** START OF Passage to read **
Coming out as transgender in high school brought more strain. At first, his father appeared supportive. “You’re my kid and I love you,” Reeves remembered him saying, but soon the rejection returned. “He told me, ‘You’re embarrassing me, you’re not trans, shut up.’”

By 18, he left home with little more than the car he had purchased from his father. “I lived in and out of that car, couch to couch,” he said. “I dropped out of high school with nothing but the shirt on my back.”

Finding family online

What gave him stability, Reeves explained, was a camera. In 2018, he began filming his transition for YouTube, using the platform to process his experiences and connect with others.

“I didn’t have many friends, mostly queer friends, so I talked like I was talking to one person,” he said. “Then I started getting comments, I started getting fans and viewers. They helped me when I needed them, and now it’s my turn to help them.”

That audience has grown to more than 50,000 across YouTube and TikTok. “I didn’t have a role model when I was younger,” Reeves said. “Now I want to be that person. I want kids to know they’re not alone.”

Clayton Reeves on stage Transgender American Ninja Warrior contestant 2025 Clayton Reeves on American Ninja Warrior, 2025Courtesy NBC

Discovering Ninja

After a breakup, Reeves sought out gymnastics but instead found a gym in Grimes, Iowa, offering adult ninja training. Within a year, his coach pushed him to audition for American Ninja Warrior.

“I didn’t even want to sign up,” Reeves admitted. “My coach told me, ‘You’ve got a great story, a great personality. You can advocate for your community.’ I said, Okay, bet. Let’s do it.”

He ran the course for the first time on September 27, 2024. His episode aired June 30, and he advanced to the semifinals.

“Just because I only made it to the semifinals doesn’t mean I lost,” he reflected. “That means I won because I showed up. I showed up for my community.”

For Reeves, the Ninja community has been both a proving ground and a mirror. Out publicly on social media before he ever competed, he knew other athletes would inevitably learn about his transition long before he felt comfortable sharing it. “Everyone Googles each other,” he explained. “You start at a new job or a new gym, you look people up. That’s how people found out about me.”

Related: Donald Trump bans transgender athletes from playing sports

The reception wasn’t always smooth. Training in conservative Iowa, Reeves said he encountered outright hostility from a fellow athlete who had also competed on Ninja Warrior. After Reeves advanced to the semifinals and his teammate did not, the teammate reportedly told others that Reeves only made it on the show because he was trans, Reeves said. He added that the same person even suggested their shared coach wanted nothing to do with him because of his identity.

“It got ugly,” Reeves recalled. For a time, he considered walking away from the sport altogether, convinced he had achieved his goal of competing on national television and advocating for his community, but unwilling to keep training where he felt unwelcome.

What happened next, though, surprised him. Friends at the gym intervened, confronting the coach directly. When Reeves and the coach finally sat down together, it turned out none of the disparaging comments had ever come from him. The rift was manufactured by jealousy, not rejection, he said.
** END OF Passage to read **
** START OF Recorded information **
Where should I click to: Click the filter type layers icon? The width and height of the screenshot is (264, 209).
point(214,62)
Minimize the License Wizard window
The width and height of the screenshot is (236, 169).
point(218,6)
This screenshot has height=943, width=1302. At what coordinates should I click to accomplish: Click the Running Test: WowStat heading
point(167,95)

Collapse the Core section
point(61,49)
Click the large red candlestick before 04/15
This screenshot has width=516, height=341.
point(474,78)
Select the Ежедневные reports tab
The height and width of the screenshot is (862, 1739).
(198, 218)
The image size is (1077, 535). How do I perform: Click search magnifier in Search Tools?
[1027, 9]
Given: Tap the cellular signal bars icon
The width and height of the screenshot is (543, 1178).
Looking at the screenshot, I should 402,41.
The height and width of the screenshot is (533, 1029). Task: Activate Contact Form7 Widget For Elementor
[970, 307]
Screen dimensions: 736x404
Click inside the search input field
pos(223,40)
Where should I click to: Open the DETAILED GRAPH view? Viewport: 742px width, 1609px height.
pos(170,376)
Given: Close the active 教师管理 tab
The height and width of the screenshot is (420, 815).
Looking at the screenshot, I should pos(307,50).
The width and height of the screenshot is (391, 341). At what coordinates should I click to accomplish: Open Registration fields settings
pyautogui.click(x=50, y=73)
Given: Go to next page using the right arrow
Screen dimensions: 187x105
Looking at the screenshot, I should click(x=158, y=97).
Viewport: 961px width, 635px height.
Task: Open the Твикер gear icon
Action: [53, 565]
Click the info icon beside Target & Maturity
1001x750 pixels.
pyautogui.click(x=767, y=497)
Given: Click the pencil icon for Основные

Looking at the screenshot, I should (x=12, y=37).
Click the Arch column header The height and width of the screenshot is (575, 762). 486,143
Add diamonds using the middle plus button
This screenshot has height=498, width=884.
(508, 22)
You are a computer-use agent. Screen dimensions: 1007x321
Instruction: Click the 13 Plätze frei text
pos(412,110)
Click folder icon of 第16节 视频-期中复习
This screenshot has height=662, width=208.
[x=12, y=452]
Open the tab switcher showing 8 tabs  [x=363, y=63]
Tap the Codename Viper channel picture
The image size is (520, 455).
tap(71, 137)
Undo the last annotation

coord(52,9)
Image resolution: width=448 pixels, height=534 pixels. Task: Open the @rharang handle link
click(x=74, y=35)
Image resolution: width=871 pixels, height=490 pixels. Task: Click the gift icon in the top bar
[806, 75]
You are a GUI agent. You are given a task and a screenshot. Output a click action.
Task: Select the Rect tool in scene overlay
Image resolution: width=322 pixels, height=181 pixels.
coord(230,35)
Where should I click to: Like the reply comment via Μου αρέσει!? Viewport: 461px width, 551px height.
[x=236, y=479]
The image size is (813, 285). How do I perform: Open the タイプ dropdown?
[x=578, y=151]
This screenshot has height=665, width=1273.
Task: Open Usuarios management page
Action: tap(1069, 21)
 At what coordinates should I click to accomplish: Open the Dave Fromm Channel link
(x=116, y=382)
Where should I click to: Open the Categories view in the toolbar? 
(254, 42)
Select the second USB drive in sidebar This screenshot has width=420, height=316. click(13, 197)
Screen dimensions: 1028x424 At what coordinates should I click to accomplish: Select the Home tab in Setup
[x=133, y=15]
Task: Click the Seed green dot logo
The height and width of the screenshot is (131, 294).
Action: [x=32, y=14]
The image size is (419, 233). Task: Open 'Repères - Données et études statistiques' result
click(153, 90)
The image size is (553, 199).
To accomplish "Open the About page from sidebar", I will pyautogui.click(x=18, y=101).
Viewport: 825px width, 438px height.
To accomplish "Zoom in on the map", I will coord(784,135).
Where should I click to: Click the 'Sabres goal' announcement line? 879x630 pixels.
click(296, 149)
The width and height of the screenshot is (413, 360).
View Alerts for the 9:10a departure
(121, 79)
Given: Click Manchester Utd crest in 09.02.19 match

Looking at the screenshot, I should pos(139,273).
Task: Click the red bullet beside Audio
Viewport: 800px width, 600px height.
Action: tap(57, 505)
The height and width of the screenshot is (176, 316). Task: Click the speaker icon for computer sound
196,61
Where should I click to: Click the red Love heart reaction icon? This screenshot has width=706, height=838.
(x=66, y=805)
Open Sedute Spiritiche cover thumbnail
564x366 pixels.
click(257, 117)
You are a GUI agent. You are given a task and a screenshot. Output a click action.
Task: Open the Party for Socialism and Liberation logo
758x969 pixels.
** END OF Recorded information **
*Set tasks*
1. From the article about Clayton Reeves, return the passage starting with "Discovering Ninja" and going on through "American Ninja Warrior.", copied word for word.
2. Output as a numbered list the lines of the records starting with the line with "Given: Tap the cellular signal bars icon" and going on through the line with "pos(223,40)", leaving out any blank lines.

*Exercise results*
1.
Discovering Ninja

After a breakup, Reeves sought out gymnastics but instead found a gym in Grimes, Iowa, offering adult ninja training. Within a year, his coach pushed him to audition for American Ninja Warrior.

2.
1. Given: Tap the cellular signal bars icon
2. The width and height of the screenshot is (543, 1178).
3. Looking at the screenshot, I should 402,41.
4. The height and width of the screenshot is (533, 1029). Task: Activate Contact Form7 Widget For Elementor
5. [970, 307]
6. Screen dimensions: 736x404
7. Click inside the search input field
8. pos(223,40)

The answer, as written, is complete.